Women in tech want real change not box ticking
Women helping to lead some of the country’s biggest tech companies don’t want cupcakes and leadership training: they want paternity leave to be the norm, transparent salaries, and for diversity to extend beyond being a box ticking exercise.
Speaking to The Australian Financial Review in the lead up to this year’s International Women’s Day, women in executive roles at companies such as Xero, Whispir and Salesforce shared common experiences of feeling like they couldn’t be themselves if they wanted to succeed early in their careers, and immense frustration at women still being treated like they needed coaching, or mentorship, in order to take on leadership qualities more commonly associated with men.
“Too often, it’s like we need to be fixed,” Whispir head of diversity and inclusion Kerry Boys says. “It’s the systems we have to fix.

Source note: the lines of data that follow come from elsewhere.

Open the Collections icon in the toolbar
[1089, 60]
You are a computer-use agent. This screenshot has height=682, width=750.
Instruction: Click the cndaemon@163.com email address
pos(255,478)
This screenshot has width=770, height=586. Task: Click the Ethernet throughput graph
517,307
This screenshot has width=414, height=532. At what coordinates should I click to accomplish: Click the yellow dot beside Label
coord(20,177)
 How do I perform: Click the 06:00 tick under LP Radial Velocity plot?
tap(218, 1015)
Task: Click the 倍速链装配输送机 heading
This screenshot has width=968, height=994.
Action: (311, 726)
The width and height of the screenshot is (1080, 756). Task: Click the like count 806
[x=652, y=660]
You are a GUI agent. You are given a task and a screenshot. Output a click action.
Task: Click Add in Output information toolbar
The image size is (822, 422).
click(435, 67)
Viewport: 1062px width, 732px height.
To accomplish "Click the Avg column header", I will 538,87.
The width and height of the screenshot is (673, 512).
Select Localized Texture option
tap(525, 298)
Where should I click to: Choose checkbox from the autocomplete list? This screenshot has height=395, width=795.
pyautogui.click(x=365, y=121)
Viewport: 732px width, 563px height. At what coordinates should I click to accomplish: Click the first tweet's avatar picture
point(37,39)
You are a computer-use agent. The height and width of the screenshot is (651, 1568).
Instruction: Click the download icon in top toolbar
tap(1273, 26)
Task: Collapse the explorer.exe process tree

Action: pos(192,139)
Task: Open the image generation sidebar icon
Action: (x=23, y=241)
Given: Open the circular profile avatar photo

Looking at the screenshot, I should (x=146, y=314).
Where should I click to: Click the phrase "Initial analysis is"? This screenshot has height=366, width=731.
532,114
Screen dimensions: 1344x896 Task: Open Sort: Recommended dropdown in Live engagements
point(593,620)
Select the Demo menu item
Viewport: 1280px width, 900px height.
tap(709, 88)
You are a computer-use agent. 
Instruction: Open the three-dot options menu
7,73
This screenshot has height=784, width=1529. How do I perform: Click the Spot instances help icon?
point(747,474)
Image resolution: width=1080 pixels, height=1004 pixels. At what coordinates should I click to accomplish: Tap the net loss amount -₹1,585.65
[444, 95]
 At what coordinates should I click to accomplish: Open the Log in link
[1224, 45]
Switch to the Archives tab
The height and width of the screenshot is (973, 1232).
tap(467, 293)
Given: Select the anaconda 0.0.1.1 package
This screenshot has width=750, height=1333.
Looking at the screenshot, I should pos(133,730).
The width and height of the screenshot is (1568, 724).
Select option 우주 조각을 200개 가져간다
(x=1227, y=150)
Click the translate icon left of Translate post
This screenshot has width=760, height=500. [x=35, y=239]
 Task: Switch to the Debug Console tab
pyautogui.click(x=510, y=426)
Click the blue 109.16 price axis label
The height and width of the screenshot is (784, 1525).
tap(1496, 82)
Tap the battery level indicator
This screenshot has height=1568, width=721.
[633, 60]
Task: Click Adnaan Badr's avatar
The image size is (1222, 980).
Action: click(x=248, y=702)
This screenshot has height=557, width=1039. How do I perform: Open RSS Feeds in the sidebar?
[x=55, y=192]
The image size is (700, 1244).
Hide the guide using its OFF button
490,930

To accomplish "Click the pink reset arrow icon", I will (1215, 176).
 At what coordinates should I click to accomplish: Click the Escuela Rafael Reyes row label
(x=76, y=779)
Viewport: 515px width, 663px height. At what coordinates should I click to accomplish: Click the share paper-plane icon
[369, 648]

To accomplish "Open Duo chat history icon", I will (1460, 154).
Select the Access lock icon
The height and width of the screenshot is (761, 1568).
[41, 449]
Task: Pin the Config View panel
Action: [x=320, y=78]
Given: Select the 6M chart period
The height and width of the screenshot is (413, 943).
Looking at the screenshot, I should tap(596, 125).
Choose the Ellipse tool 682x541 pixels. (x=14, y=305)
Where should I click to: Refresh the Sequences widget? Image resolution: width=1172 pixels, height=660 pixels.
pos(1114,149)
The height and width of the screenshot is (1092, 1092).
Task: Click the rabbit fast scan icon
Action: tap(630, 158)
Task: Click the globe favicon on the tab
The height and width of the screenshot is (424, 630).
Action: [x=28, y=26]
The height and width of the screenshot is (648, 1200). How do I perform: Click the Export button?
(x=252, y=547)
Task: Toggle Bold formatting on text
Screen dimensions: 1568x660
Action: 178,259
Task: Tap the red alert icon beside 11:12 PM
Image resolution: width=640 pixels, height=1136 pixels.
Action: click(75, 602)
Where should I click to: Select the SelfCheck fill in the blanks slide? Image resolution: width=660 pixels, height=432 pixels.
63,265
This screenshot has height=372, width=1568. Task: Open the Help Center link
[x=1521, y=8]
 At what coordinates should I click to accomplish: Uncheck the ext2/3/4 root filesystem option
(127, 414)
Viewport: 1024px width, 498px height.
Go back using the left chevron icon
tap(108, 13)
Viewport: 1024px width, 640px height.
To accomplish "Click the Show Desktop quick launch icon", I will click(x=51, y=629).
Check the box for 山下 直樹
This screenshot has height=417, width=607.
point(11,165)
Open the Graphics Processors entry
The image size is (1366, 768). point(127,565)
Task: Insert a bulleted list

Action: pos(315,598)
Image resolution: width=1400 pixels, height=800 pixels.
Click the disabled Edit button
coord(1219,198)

It’s not the women who need to change... Businesses need to understand that masculine and feminine traits are often different and we need systems that allow that.”
At Whispir, which sells a communications platform that lets companies and governments manage, automate and optimise their communication processes, 29 per cent of employees are women. But the company is going through a major hiring phase and for all new hires, it is targeting a 50 per cent gender split. Overall, it wants to increase its proportion of women in the organisation by 10 per cent a year for the next few years.